Instructions to follow
Copy out all the lines of the data that hold the word "category".

= = = =

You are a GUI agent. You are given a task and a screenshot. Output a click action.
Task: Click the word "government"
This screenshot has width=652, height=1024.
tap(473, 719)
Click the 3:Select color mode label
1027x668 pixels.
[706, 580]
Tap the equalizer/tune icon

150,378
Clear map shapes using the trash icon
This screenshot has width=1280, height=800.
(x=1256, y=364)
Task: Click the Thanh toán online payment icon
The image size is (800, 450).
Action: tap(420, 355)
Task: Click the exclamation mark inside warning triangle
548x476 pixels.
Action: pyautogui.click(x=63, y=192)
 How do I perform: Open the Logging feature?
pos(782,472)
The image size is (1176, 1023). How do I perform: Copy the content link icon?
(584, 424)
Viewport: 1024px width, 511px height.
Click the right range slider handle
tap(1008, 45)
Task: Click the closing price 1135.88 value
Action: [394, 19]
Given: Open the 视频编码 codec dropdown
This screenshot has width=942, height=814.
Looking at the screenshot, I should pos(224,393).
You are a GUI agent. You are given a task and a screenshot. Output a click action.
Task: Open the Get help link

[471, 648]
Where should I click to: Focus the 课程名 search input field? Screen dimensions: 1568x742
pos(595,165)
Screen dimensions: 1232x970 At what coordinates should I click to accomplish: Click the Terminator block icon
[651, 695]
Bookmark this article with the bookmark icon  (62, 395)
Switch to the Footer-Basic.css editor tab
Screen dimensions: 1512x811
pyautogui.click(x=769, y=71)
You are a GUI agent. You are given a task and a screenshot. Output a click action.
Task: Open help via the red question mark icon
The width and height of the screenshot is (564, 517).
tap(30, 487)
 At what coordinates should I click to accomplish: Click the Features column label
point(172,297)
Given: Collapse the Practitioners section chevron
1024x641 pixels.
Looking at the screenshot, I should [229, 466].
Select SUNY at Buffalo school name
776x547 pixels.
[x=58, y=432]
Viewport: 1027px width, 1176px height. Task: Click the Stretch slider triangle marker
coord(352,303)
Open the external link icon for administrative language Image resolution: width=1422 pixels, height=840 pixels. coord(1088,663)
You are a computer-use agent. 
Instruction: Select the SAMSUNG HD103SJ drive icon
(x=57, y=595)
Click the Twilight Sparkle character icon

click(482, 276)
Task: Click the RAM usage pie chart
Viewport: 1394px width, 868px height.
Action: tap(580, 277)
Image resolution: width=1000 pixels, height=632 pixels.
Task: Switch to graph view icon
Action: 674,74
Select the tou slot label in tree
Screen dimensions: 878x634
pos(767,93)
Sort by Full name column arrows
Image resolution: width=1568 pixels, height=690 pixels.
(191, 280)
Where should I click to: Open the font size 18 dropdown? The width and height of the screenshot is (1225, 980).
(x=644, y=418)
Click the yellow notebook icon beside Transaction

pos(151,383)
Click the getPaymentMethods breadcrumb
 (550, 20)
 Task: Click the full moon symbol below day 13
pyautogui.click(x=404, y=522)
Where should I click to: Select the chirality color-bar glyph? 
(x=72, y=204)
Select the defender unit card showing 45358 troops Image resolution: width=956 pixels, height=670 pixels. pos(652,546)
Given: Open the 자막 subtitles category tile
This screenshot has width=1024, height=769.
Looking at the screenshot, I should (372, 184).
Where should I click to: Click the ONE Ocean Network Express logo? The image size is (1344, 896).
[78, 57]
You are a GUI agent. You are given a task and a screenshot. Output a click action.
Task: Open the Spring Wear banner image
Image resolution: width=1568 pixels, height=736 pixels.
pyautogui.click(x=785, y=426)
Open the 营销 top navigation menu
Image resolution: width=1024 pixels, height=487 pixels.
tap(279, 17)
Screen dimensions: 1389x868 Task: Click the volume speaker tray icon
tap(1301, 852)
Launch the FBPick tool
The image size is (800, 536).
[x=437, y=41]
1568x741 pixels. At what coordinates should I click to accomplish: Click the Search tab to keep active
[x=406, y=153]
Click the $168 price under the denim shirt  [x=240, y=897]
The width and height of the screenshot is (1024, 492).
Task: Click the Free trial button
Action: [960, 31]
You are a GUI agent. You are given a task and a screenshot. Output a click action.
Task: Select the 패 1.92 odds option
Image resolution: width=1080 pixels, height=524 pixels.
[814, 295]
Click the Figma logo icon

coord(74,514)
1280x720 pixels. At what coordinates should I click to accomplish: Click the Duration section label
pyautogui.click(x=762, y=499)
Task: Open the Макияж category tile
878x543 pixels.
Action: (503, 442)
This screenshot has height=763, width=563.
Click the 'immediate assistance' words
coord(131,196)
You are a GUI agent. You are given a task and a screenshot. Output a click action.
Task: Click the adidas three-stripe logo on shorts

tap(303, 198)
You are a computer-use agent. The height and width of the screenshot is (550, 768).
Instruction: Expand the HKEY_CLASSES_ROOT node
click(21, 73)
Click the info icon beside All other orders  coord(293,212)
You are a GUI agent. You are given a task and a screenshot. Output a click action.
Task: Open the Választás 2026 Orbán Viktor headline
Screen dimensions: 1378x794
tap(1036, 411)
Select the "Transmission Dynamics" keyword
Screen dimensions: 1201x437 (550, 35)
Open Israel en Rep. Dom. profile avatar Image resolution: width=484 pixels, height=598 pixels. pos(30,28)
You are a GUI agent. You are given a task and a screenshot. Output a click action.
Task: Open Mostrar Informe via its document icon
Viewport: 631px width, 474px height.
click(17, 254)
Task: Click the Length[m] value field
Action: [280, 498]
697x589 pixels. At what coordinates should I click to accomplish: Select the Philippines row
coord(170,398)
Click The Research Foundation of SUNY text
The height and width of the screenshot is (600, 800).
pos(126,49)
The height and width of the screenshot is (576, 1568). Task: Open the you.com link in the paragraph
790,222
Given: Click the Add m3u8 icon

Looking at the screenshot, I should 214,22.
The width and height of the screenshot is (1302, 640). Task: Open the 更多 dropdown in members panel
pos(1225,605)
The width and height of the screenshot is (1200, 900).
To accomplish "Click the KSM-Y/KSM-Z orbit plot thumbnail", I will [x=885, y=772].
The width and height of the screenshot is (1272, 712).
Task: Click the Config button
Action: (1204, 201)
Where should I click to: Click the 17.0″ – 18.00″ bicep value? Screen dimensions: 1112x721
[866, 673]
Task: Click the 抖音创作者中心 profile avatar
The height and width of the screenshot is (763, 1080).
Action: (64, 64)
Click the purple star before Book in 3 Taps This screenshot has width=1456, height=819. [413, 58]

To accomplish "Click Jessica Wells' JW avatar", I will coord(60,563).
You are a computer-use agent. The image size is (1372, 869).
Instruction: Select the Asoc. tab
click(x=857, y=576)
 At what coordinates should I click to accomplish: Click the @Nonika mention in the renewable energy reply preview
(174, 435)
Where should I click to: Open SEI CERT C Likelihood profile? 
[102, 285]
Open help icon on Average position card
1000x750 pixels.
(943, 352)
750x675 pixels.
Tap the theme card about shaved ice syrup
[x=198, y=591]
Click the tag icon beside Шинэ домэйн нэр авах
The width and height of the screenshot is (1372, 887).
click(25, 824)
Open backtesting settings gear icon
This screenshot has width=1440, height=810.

= = = =

Solution for this problem
Given: Open the 자막 subtitles category tile
Task: Open the Макияж category tile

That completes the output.